*** INFORMATION PROVIDED ***

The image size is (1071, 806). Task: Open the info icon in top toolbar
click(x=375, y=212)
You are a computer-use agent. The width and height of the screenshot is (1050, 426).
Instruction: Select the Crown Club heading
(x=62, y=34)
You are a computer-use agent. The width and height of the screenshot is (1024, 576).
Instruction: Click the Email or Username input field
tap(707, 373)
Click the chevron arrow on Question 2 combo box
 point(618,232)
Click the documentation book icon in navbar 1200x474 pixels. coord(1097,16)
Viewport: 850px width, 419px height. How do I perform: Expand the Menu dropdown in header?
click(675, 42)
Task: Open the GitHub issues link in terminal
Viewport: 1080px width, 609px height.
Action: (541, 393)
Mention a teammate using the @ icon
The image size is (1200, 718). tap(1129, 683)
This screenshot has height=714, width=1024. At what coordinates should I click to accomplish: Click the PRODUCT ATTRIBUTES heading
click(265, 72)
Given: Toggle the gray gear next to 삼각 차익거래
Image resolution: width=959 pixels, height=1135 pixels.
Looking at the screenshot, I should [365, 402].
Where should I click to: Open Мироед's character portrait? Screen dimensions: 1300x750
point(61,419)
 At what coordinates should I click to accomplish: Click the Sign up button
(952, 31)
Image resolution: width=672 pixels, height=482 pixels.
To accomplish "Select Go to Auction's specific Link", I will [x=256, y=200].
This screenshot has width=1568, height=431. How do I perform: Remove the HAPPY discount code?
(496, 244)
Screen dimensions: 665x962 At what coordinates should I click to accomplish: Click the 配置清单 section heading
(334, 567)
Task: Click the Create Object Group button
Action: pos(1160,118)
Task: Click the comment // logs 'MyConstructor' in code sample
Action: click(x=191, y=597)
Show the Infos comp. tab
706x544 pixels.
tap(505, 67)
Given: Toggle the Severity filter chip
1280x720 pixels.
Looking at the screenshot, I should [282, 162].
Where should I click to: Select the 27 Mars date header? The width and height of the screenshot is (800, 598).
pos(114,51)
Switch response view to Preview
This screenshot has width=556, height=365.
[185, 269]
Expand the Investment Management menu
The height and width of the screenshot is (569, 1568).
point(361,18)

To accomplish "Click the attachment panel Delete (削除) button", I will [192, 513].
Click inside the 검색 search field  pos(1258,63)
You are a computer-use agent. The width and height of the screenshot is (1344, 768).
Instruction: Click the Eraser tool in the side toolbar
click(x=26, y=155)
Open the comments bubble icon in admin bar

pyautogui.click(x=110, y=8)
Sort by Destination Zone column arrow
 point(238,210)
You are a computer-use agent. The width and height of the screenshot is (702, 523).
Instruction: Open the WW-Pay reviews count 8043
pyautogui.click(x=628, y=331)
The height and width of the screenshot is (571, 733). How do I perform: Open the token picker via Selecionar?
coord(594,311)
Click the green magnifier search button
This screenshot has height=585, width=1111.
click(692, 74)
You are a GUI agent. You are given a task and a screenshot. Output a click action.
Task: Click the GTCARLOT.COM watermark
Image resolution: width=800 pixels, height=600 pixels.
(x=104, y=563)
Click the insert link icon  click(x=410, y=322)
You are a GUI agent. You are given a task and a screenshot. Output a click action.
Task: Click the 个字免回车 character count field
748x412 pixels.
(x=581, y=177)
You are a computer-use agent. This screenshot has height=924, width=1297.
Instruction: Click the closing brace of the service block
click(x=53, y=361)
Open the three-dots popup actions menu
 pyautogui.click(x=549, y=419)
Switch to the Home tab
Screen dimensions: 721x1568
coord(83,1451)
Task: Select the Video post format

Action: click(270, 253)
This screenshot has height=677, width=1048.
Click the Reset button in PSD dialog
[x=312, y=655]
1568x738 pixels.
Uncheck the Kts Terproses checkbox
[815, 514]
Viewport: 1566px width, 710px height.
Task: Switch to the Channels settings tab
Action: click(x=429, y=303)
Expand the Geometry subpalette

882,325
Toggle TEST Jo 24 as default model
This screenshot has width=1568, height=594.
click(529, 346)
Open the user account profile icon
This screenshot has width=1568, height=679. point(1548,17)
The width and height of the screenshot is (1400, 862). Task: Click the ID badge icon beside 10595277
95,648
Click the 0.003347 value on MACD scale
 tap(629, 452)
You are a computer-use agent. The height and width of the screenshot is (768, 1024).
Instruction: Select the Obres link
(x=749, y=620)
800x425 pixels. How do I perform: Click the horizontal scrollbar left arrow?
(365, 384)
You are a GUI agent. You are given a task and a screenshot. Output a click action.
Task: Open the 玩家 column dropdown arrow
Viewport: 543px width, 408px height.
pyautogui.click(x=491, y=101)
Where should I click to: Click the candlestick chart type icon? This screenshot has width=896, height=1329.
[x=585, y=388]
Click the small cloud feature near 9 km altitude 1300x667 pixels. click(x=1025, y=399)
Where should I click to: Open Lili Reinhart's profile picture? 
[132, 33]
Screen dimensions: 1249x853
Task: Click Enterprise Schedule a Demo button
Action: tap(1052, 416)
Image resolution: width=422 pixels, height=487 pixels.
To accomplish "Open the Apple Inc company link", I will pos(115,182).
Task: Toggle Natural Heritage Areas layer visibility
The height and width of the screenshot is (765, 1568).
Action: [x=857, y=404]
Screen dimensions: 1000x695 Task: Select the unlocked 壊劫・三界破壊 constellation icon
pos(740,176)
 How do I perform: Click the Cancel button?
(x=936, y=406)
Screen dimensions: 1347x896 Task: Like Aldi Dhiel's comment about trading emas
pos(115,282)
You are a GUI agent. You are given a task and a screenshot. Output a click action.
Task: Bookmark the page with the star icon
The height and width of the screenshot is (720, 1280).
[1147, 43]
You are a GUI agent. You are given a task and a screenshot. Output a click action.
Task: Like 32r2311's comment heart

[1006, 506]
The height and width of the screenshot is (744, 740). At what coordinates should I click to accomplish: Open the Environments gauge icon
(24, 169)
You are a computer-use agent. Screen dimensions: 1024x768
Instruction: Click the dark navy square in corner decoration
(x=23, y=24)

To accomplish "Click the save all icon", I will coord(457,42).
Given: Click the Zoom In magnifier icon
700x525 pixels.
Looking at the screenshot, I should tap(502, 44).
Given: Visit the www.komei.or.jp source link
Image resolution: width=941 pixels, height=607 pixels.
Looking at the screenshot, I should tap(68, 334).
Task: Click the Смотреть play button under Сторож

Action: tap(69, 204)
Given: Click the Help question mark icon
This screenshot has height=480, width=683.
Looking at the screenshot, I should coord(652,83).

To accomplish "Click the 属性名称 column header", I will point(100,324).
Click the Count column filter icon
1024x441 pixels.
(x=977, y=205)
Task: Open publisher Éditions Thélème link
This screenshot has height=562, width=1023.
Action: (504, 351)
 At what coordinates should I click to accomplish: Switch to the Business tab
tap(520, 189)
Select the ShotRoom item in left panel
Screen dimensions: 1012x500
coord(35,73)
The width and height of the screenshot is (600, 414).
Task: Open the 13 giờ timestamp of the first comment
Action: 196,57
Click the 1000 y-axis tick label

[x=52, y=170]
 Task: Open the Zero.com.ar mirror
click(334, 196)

*** End of INFORMATION PROVIDED ***

◆ YOUR TASK
Across the records above, how many lines contain the word "computer"? Give the number by itself.

◆ TASK RESPONSE
7